| TO DO |
Once you have read the listing, write it all out exactly.
===== DATASET
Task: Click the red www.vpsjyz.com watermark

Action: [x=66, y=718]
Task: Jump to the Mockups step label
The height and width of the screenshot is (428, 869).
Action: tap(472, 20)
==========
| SOLUTION FOR THIS EXERCISE |
Task: Click the red www.vpsjyz.com watermark

Action: [x=66, y=718]
Task: Jump to the Mockups step label
The height and width of the screenshot is (428, 869).
Action: tap(472, 20)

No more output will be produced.